§ EXERCISE OBJECTIVE
Please answer from the article below on the Weber County Sheriff's Office warehouse: how large is the new warehouse structure?

§ TEXT SECTION
>>>

Weber County Sheriff’s Office unveils warehouse; more expansion in works
- Weber County Sheriff Ryan Arbon poses in the training facility in the new sheriff’s office warehouse in Ogden on Friday, Feb. 25, 2022.
- Motorcycles are stored inside the new Weber County Sheriff’s Office warehouse in Ogden on Friday, Feb. 25, 2022.
- Plans showing part of the proposed expansion of the Weber County Sheriff’s Office facilities in Ogden are photographed Friday, Feb. 25, 2022, at the public unveiling of the sheriff’s office’s new warehouse facility. The area in yellow to the right in the photo represents new jail pods and the area in yellow to the left represents new medical and mental health facilities for the jail.
- Weber County Sheriff Ryan Arbon stands in the new sheriff’s office warehouse in Ogden on Friday, Feb. 25, 2022.
- Equipment is stored inside the new Weber County Sheriff’s Office warehouse in Ogden on Friday, Feb. 25, 2022.
OGDEN — Representatives from the Weber County Sheriff’s Office unveiled a large new warehouse on Friday that will also enhance training operations.
But longer term, more expansion is potentially in the works at the adjacent jail facility — the addition of a medical wing, expansion of inmate pods and the addition of a new community-release center. The price tag could be tens of millions of dollars.
Sheriff Ryan Arbon, a handful of elected officials and others attended the unveiling Friday of the new 33,000-square-foot warehouse structure, sitting northwest of the main sheriff’s office and jail facility at 1400 Depot Drive in Ogden. It houses a training room that can comfortably accommodate 128 people — and as many as 400, depending on the configuration — which will make it possible to more quickly train sheriff’s officials.
“More training, more often, with more people and with other agencies,” Arbon said, describing the upshot of the new facility. The old training facility in the existing sheriff’s office building can hold 35-40 people.
The building also consolidates and expands on other scattered storage sites, centralizing the location of search and rescue, SWAT, emergency management and other equipment. Some equipment had to be stored outdoors, which can cause it to wear out more quickly, and the new facility gets it all indoors.

<<<

Data entries:
>>>

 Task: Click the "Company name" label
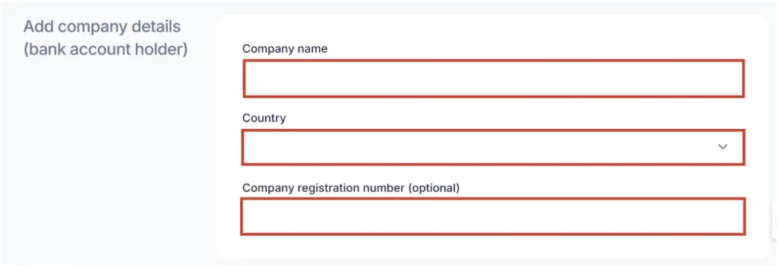[285, 49]
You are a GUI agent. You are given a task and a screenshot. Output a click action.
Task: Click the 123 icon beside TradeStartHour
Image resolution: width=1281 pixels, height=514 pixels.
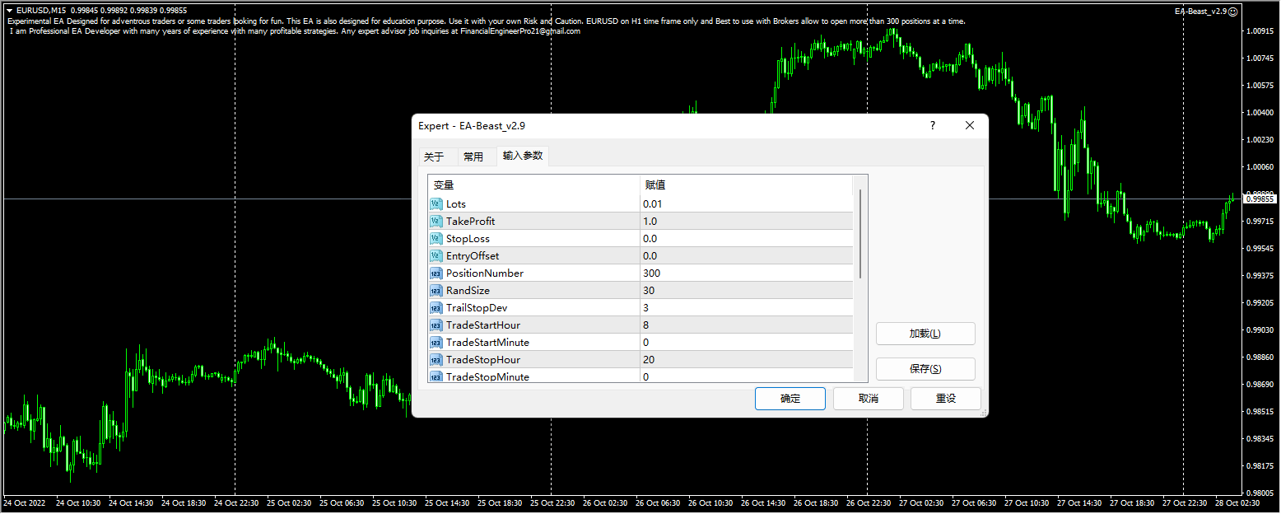(x=436, y=325)
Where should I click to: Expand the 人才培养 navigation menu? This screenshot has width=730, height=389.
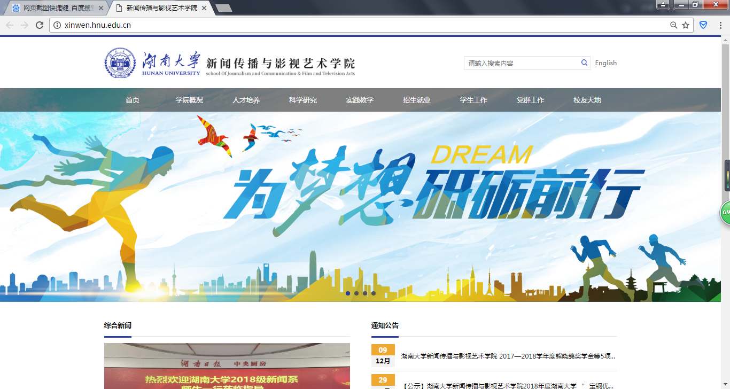click(x=246, y=100)
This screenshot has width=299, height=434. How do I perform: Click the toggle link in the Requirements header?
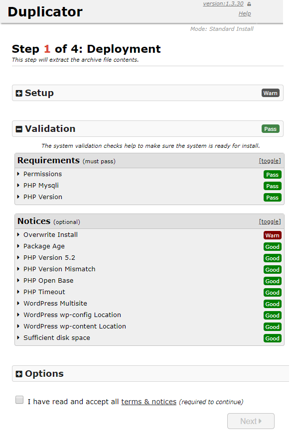click(270, 160)
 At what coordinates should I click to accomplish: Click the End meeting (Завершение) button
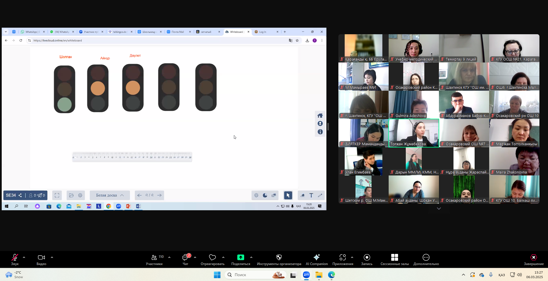tap(533, 257)
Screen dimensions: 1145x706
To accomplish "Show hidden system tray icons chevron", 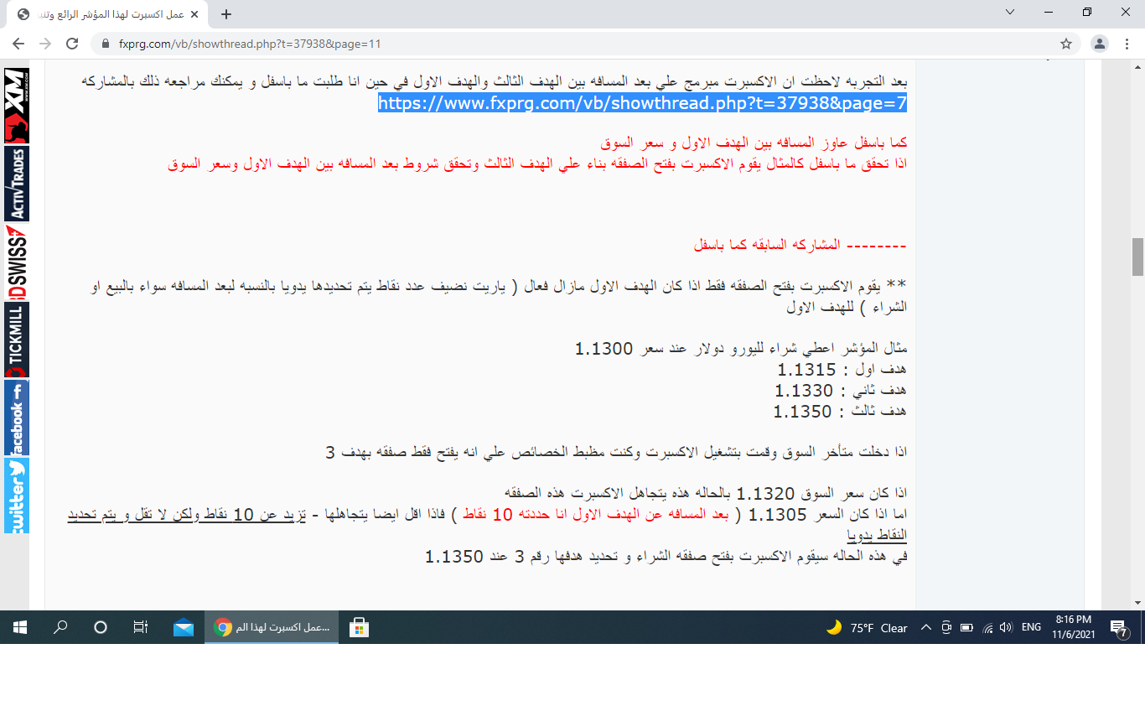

<<<

§ THE COMPLETED TASK
33,000 square feet.